GET /api/v1/process-image/status/12345
- Completion Notification: Once processing is complete, the server responds with a
200 OK
status and the URL of the processed image.
HTTP/1.1 200 OK
Content-Type: application/json
{
"status": "completed",
"processed_image_url": "http://example.com/processed_image.jpg"
}
Mermaid Sequence Diagram:
This approach is straightforward but can lead to increased server load and network traffic, especially if many clients poll frequently.

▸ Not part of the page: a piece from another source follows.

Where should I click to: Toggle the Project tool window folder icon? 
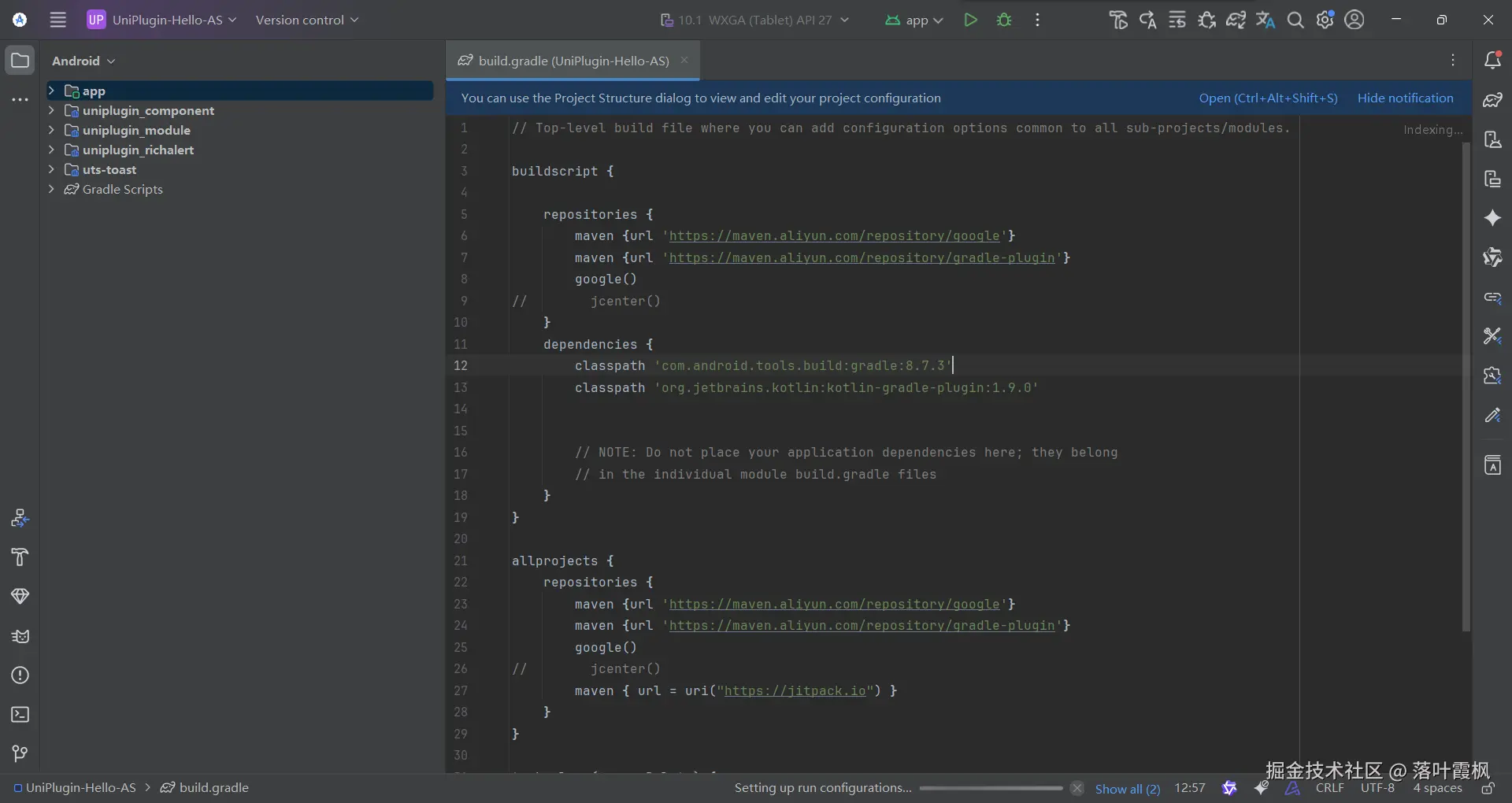20,61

Adaptive polling strategies, such as exponential backoff, can mitigate some inefficiencies by adjusting the polling frequency based on the expected processing time.
Callback Webhook Approach
The callback webhook method allows the server to notify the client upon task completion, eliminating the need for polling Here is a data workflow for using callbacks.

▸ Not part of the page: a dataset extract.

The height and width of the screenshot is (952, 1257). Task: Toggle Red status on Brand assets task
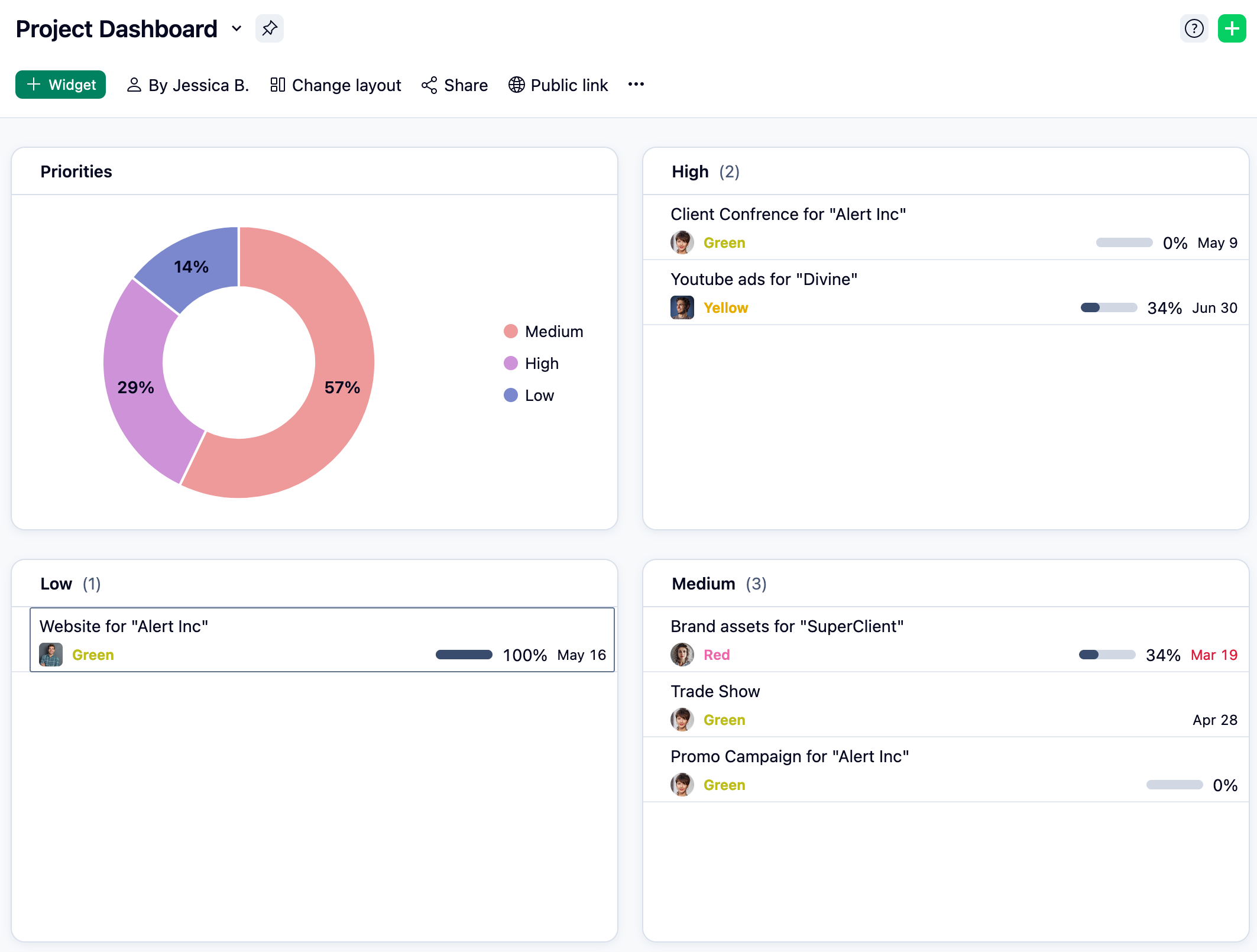(716, 655)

- Request Submission: The client sends a
POST
request to the server to start processing an image, including a callback URL.
POST /api/v1/process-image
Content-Type: application/json
{
"image_url": "http://example.com/image.jpg",
"transformations": ["resize", "filter"],
"callback_url": "http://client.com/webhook"
}
- Acknowledgment: The server responds with a
202
Accepted status and a unique job ID.
HTTP/1.1 202 Accepted
Content-Type: application/json
{
"job_id": "12345"
}
- Processing: The server processes the image asynchronously.

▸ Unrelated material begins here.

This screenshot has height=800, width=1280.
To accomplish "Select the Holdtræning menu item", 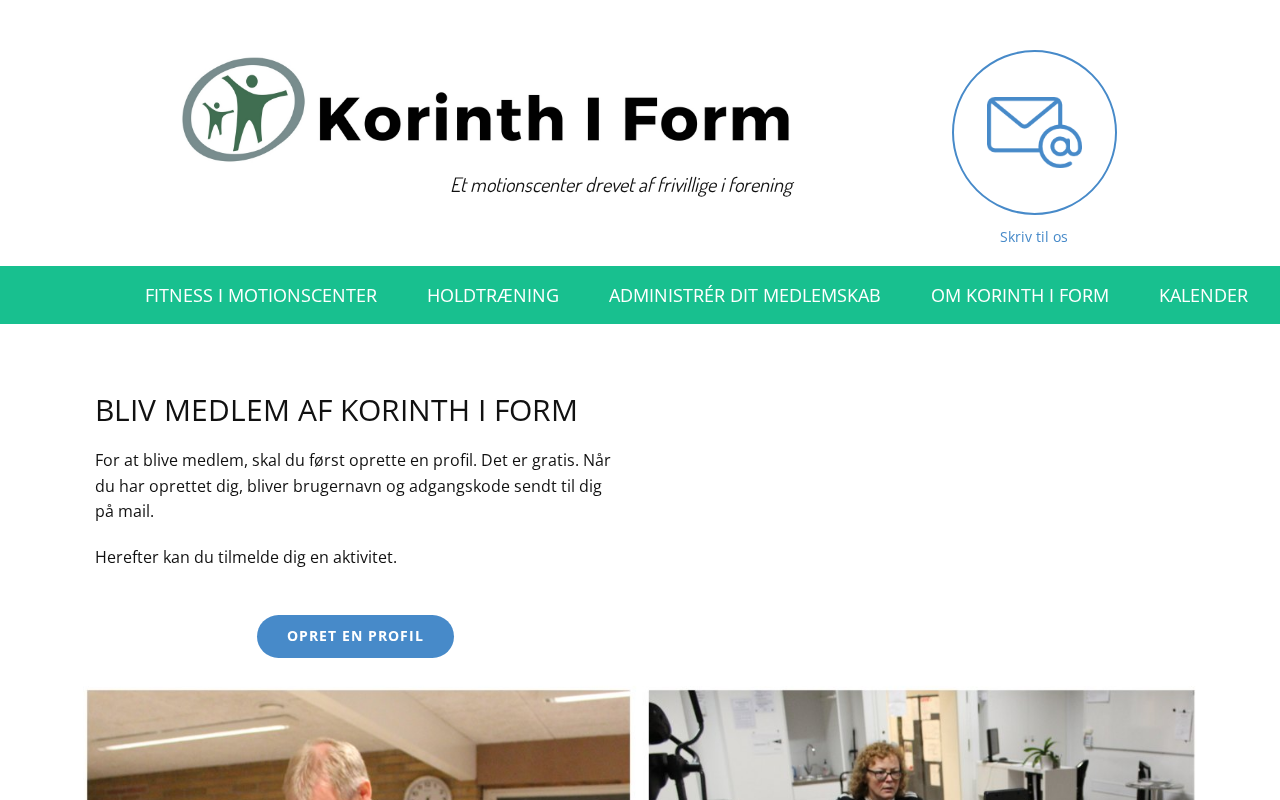I will (493, 295).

Callback Notification: Upon completion, the server sends a
POST
request to the client's callback URL with the processed image details.
POST /webhook
Content-Type: application/json
{
"job_id": "12345",
"status": "completed",
"processed_image_url": "http://example.com/processed_image.jpg"
}
Sequence Diagram:
Compare: Polling Vs Callback
The choice between polling and webhooks depends on factors such as client capabilities, network reliability, and security considerations.
Aspect | Polling | Callback Webhooks |
---|---|---|
Advantages | - Simple to implement; the client controls the timing of status checks. - No need for the client to expose an endpoint for callbacks. | - Efficient resource usage; no need for repeated polling. - Immediate notification upon task completion. |
Disadvantages | - Inefficient resource usage due to repeated polling requests. - Potential delays in client awareness of task completion. | - The client must expose an endpoint to receive callbacks, which may have security implications. - Additional complexity in handling incoming webhook requests. |
Use When | - The client cannot expose a public endpoint. - The expected processing time is short, reducing the impact of polling. | - Immediate notification is critical. - The client can securely handle incoming requests. |
Design Considerations
Several factors need careful planning and designing for the API interaction and flow when designing an effective asynchronous API. Here are some areas to consider.
- Timeouts and Retry Logic: Since processing can be delayed, set sensible timeout limits. For example, AWS Lambda functions have a maximum timeout of 15 minutes.
- Task Prioritization: Some tasks may need to be prioritized based on urgency or processing cost, such as high-priority messages in messaging APIs.
- Client Expectations: Clear API documentation helps clients understand response times and result retrieval methods. This is critical for user experience.
- Real-World Example: Asynchronous Document Processing API
Build & Test With Beeceptor
Beeceptor's HTTP Proxy Callout feature enables you to simulate asynchronous APIs by forwarding incoming HTTP requests to specified endpoints, either synchronously or asynchronously. In asynchronous mode, Beeceptor immediately returns a predefined response to the client while concurrently initiating a background HTTP callout to the target service.
Conclusion: Polling v/s Webhooks
Polling is easy to implement solution. The client can pick polling frequency based on the urgency or historical data. However this observer delays. Whereas, webhooks provide a more scalable approach but require additional setup and security considerations on the client side.
Asynchronous API design requires a deep understanding of operation, data exchange flow, domain, client requirements, and system capacity. With careful orchestration, asynchronous APIs can significantly enhance scalability and user experience.